To do - Quote the entries below from the line with "How do I perform: Pick" through the line with "Click the camera", both ends included, and only those lines.

= Beginning of Section =

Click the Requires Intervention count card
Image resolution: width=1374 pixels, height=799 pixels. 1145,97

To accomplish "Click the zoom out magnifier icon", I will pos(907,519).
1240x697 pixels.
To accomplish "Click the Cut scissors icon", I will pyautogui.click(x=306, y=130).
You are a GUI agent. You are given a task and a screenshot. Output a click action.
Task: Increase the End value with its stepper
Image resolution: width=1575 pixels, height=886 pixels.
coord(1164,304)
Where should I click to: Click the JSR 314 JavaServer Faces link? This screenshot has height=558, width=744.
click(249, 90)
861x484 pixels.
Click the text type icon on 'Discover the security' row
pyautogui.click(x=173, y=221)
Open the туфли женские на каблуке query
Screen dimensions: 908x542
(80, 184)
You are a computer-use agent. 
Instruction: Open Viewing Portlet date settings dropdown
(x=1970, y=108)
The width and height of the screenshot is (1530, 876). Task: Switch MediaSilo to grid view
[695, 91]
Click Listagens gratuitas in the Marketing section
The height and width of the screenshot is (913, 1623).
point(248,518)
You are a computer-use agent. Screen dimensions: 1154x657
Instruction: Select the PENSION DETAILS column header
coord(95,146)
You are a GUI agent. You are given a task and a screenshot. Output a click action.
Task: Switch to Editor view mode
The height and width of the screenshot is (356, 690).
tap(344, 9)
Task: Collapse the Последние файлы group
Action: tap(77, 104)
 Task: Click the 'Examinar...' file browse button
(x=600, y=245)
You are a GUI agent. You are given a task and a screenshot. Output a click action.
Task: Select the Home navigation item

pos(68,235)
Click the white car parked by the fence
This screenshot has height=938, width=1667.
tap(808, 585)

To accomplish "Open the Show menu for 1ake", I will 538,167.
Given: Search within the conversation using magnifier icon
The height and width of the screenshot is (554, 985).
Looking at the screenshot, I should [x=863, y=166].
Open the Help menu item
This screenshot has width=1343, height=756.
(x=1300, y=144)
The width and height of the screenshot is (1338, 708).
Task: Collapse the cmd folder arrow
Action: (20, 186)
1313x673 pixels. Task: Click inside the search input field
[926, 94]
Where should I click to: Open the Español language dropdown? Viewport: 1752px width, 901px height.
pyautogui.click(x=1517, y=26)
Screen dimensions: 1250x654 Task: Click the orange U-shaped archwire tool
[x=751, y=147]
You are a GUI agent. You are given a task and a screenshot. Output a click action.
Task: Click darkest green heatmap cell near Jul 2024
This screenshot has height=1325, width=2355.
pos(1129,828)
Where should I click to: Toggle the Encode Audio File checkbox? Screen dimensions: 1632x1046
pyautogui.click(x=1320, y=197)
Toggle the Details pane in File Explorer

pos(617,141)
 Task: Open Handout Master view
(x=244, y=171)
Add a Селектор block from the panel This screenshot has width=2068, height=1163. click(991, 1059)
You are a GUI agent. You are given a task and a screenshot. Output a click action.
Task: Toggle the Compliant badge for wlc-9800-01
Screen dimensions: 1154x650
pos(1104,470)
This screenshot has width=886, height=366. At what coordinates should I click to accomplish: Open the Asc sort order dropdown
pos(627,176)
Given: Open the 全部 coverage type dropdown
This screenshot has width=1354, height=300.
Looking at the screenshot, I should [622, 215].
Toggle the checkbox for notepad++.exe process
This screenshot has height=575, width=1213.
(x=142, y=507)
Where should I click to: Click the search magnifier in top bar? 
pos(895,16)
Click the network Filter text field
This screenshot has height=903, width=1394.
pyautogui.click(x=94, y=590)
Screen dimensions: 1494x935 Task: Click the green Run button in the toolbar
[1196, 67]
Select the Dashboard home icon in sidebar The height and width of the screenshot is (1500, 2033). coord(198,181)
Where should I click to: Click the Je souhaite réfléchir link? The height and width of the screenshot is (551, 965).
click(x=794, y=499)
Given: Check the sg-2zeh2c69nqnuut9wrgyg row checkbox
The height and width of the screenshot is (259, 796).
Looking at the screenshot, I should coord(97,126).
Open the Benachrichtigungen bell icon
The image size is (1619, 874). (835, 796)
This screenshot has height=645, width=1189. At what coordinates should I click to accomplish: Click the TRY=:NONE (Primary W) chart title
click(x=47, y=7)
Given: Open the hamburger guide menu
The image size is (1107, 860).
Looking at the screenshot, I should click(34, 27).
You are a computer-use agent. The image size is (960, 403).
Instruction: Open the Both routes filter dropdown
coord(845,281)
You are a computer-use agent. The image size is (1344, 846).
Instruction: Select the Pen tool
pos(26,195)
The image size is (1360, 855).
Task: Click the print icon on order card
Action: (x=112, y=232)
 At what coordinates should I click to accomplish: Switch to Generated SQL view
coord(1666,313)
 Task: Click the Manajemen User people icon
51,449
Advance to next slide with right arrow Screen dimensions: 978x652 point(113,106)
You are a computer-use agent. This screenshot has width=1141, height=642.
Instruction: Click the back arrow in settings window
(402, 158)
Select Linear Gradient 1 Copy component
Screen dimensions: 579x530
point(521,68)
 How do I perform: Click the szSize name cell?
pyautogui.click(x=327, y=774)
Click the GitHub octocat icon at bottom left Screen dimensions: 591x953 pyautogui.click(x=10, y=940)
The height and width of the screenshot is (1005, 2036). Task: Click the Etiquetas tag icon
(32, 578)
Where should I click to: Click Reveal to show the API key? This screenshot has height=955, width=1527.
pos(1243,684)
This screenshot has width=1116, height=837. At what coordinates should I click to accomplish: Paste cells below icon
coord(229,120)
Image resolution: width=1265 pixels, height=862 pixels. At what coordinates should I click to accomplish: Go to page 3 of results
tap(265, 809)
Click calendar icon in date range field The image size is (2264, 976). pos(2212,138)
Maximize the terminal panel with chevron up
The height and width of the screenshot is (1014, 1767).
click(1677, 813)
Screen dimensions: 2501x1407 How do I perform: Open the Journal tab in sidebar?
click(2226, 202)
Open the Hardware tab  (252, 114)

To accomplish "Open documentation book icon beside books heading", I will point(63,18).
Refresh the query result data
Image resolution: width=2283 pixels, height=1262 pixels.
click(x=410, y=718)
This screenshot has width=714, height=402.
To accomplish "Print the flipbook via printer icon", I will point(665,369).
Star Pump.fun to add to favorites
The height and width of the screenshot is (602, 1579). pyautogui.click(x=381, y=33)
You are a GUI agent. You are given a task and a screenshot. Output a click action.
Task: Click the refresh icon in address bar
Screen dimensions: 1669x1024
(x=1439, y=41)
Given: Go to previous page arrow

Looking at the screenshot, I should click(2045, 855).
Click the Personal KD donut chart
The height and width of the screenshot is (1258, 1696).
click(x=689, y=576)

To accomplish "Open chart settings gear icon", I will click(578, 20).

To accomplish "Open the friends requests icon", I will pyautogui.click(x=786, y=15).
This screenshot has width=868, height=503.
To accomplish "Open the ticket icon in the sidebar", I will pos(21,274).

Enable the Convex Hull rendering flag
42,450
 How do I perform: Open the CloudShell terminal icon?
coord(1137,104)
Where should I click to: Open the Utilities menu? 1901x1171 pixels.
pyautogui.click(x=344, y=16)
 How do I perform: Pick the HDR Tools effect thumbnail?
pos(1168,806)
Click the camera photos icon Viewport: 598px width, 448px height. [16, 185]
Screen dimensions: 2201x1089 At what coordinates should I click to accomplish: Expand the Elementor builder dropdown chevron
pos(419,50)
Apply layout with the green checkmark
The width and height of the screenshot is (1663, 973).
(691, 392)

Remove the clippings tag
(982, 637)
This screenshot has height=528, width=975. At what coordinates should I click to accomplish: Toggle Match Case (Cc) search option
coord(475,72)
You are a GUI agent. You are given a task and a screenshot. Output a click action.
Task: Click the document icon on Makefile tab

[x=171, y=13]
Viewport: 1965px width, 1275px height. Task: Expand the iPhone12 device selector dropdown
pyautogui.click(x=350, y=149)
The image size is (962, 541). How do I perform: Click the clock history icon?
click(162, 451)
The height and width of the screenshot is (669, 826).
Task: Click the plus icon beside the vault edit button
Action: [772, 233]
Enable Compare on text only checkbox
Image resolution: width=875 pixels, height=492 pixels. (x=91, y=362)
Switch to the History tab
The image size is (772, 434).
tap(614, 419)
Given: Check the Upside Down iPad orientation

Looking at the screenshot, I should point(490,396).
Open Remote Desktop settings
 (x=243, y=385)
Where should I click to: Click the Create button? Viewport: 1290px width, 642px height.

= End of Section =

Task solution -
 How do I perform: Pick the HDR Tools effect thumbnail?
pos(1168,806)
Click the camera photos icon Viewport: 598px width, 448px height. [16, 185]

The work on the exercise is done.